Task to carry out – Repeat verbatim, and only, the lines of the data below, beginning at the line that contains "This screenshot has height=806, width=1512." and stopping after the line that contains "Task: Toggle view".
+++++
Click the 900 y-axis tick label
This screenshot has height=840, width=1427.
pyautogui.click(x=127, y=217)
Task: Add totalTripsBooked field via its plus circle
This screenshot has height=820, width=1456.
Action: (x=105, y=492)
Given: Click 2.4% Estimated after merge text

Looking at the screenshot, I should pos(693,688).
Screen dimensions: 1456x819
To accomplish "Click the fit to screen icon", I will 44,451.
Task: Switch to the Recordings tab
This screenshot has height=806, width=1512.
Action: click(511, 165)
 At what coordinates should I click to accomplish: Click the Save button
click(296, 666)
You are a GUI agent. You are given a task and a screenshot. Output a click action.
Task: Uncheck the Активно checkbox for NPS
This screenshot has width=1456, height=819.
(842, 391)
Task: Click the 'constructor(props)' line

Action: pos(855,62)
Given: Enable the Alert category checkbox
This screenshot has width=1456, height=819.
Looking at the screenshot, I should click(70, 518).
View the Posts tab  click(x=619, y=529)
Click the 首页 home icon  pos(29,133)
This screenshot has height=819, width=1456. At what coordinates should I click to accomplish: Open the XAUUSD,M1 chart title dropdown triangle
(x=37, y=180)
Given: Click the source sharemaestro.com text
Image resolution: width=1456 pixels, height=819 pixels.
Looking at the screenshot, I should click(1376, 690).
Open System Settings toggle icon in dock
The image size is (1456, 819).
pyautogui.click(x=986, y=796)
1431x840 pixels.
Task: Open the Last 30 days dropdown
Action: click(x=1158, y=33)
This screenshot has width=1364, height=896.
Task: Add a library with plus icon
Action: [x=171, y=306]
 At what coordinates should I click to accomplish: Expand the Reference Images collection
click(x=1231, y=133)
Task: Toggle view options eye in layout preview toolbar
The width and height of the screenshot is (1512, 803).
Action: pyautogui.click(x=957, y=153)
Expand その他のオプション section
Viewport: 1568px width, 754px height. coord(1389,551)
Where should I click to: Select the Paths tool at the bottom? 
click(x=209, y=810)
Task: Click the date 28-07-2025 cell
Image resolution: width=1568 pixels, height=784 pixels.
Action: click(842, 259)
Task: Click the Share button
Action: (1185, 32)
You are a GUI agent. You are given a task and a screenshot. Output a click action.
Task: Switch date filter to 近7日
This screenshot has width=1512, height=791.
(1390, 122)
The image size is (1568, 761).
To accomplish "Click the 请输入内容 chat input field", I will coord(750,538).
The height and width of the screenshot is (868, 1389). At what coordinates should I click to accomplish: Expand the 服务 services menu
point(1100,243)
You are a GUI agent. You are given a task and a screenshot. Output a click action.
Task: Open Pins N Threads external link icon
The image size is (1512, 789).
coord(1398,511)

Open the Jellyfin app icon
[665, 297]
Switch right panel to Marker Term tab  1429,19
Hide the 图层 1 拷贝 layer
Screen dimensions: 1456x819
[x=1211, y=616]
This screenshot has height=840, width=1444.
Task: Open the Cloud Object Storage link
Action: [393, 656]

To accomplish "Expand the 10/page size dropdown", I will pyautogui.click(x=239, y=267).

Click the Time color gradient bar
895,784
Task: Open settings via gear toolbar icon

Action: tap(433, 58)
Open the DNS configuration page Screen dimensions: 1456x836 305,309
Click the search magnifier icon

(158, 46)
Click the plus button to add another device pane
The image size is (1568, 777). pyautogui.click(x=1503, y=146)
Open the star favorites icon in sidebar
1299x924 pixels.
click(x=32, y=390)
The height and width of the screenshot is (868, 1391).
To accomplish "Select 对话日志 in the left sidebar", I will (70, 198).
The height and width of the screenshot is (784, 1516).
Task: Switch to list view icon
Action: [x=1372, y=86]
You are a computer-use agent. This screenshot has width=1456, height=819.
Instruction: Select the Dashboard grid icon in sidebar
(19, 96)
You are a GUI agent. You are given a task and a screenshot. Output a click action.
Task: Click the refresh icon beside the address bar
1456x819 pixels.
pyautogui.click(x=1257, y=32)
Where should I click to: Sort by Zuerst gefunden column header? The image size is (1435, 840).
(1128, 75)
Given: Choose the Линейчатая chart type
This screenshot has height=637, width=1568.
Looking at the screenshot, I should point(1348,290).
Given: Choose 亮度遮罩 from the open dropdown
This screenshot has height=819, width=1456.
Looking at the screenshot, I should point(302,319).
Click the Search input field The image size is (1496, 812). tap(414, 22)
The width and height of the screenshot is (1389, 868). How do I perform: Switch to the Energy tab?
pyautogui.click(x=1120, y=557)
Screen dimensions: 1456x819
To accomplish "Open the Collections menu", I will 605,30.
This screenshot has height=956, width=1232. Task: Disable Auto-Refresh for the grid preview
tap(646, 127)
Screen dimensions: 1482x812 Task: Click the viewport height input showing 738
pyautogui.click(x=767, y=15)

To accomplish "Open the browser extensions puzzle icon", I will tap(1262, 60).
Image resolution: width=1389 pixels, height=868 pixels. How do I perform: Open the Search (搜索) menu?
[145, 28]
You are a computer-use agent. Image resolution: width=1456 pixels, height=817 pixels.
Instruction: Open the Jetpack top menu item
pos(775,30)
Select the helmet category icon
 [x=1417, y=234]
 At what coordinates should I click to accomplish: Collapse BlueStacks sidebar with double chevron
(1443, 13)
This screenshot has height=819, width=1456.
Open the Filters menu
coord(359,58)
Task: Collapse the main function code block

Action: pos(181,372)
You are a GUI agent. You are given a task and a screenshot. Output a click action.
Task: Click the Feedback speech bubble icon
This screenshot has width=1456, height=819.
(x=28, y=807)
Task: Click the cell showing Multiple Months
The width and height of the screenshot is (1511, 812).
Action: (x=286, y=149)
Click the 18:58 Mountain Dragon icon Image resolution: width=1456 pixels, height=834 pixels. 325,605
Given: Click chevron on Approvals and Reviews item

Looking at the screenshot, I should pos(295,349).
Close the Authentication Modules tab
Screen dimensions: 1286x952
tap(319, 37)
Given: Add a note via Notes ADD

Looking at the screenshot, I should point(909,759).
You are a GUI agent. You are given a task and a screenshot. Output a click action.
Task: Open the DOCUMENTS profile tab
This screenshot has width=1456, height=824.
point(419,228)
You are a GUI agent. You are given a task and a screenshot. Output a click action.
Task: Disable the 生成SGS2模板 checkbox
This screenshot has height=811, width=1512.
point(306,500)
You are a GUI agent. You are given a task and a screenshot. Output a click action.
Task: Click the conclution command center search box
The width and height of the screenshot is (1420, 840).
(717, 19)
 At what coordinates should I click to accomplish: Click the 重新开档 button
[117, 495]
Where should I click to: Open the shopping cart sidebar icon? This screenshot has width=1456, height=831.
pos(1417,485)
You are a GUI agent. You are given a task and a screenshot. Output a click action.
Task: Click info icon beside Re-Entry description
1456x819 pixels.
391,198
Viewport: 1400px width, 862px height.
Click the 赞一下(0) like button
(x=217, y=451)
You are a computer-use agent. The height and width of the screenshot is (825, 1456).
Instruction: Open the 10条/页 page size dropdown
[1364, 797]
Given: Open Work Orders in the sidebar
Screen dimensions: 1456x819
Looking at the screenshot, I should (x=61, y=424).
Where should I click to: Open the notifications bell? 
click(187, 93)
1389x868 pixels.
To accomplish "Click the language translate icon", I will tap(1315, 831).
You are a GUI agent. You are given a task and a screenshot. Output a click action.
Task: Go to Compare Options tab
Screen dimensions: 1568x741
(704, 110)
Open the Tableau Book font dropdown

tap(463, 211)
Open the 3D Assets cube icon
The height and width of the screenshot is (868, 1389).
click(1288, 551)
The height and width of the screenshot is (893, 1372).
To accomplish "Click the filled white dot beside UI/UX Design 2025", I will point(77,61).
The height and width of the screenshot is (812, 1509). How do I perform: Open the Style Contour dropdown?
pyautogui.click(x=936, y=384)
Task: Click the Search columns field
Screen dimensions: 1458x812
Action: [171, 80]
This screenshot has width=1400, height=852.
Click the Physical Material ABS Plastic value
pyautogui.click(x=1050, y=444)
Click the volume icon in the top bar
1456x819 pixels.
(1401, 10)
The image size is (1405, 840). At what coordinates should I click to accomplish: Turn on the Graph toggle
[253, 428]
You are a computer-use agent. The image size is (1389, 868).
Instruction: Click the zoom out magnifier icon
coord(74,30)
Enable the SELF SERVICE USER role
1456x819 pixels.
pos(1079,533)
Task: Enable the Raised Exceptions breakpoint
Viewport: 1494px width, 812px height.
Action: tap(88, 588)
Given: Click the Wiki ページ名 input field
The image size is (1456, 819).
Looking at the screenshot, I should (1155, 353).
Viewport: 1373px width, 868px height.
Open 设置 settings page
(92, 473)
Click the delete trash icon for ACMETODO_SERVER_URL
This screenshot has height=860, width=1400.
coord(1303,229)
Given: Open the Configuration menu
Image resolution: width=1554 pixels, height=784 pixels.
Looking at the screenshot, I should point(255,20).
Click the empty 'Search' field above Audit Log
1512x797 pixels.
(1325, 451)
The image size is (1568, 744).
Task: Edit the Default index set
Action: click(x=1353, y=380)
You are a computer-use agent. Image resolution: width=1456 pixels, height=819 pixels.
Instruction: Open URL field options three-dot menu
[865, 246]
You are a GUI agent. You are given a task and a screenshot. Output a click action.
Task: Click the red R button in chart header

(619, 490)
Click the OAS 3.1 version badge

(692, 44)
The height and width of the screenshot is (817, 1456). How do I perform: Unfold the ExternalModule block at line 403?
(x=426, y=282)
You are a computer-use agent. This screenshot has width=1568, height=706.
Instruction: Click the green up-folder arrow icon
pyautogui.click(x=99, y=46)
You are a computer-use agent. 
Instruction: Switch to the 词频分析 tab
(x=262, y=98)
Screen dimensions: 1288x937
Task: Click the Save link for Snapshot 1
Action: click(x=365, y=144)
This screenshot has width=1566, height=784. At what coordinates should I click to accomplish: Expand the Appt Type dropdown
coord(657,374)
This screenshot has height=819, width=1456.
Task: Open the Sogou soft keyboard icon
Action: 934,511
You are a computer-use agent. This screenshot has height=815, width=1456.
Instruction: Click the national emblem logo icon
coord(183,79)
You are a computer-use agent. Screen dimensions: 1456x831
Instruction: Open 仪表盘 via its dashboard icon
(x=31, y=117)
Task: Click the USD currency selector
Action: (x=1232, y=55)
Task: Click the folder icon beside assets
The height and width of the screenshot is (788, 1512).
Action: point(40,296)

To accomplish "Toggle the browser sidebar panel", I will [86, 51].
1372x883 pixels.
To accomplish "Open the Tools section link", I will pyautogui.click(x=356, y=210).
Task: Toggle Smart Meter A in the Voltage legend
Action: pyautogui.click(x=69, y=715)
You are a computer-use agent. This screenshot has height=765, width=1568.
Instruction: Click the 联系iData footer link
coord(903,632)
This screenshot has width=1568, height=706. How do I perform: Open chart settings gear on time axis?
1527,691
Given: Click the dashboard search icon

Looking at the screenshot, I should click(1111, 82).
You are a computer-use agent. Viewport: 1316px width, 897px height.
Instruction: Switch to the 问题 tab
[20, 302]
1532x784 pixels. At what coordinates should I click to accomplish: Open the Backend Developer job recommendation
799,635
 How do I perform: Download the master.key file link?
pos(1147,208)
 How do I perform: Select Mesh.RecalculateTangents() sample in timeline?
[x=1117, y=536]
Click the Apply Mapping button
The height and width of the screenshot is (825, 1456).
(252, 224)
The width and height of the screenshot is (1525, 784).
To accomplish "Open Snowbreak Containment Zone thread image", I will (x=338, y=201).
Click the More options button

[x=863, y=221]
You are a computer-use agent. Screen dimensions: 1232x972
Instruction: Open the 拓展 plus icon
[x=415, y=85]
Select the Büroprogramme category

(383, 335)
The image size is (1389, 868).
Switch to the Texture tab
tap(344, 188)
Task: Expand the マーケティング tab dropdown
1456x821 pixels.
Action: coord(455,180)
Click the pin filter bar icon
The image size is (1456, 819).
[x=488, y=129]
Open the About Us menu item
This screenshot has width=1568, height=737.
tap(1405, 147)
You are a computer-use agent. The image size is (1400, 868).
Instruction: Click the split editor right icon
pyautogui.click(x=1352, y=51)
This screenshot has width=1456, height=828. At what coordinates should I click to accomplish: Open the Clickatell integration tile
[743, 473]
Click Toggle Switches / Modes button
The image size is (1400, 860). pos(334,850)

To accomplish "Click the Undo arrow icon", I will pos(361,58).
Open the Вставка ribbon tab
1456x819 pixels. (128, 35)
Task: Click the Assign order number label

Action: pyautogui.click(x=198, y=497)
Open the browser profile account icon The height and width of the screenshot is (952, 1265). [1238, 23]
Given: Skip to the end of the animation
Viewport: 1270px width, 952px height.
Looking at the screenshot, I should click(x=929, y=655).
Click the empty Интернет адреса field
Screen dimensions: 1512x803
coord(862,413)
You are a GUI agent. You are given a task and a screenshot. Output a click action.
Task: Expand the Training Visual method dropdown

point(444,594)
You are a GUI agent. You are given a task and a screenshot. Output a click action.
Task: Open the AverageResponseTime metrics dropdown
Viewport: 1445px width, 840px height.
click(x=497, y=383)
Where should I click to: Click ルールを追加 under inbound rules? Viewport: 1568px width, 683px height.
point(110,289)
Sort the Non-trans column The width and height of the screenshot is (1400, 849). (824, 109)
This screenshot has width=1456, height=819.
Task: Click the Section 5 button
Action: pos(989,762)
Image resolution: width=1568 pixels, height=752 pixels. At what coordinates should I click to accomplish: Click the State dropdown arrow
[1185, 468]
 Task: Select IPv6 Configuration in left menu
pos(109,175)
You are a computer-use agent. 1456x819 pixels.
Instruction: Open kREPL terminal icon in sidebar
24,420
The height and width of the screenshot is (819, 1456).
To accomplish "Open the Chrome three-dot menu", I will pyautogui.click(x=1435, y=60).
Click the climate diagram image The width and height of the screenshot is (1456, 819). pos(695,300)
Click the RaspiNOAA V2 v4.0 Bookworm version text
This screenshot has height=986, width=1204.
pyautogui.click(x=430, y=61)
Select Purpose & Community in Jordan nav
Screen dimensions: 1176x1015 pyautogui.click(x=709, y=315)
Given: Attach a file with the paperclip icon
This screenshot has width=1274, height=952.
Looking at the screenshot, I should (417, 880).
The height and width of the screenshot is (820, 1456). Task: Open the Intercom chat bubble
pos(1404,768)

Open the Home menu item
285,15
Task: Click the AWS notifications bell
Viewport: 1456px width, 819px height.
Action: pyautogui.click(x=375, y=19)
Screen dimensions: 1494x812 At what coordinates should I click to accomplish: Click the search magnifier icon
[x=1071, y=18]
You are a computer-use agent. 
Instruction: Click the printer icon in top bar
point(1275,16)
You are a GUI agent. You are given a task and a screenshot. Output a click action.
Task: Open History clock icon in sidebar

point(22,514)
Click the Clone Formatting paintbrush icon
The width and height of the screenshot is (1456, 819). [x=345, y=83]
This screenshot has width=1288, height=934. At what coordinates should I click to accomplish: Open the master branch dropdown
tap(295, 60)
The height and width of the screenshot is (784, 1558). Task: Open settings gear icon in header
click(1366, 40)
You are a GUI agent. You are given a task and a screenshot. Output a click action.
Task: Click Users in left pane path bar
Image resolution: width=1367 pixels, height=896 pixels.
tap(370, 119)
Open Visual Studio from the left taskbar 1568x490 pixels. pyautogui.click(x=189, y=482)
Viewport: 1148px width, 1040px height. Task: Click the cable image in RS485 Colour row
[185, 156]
+++++
Written response –
This screenshot has height=806, width=1512.
Action: click(511, 165)
 At what coordinates should I click to accomplish: Click the Save button
click(296, 666)
You are a GUI agent. You are given a task and a screenshot. Output a click action.
Task: Uncheck the Активно checkbox for NPS
This screenshot has width=1456, height=819.
(842, 391)
Task: Click the 'constructor(props)' line

Action: pos(855,62)
Given: Enable the Alert category checkbox
This screenshot has width=1456, height=819.
Looking at the screenshot, I should click(70, 518).
View the Posts tab  click(x=619, y=529)
Click the 首页 home icon  pos(29,133)
This screenshot has height=819, width=1456. At what coordinates should I click to accomplish: Open the XAUUSD,M1 chart title dropdown triangle
(x=37, y=180)
Given: Click the source sharemaestro.com text
Image resolution: width=1456 pixels, height=819 pixels.
Looking at the screenshot, I should click(1376, 690).
Open System Settings toggle icon in dock
The image size is (1456, 819).
pyautogui.click(x=986, y=796)
1431x840 pixels.
Task: Open the Last 30 days dropdown
Action: click(x=1158, y=33)
This screenshot has width=1364, height=896.
Task: Add a library with plus icon
Action: [x=171, y=306]
 At what coordinates should I click to accomplish: Expand the Reference Images collection
click(x=1231, y=133)
Task: Toggle view options eye in layout preview toolbar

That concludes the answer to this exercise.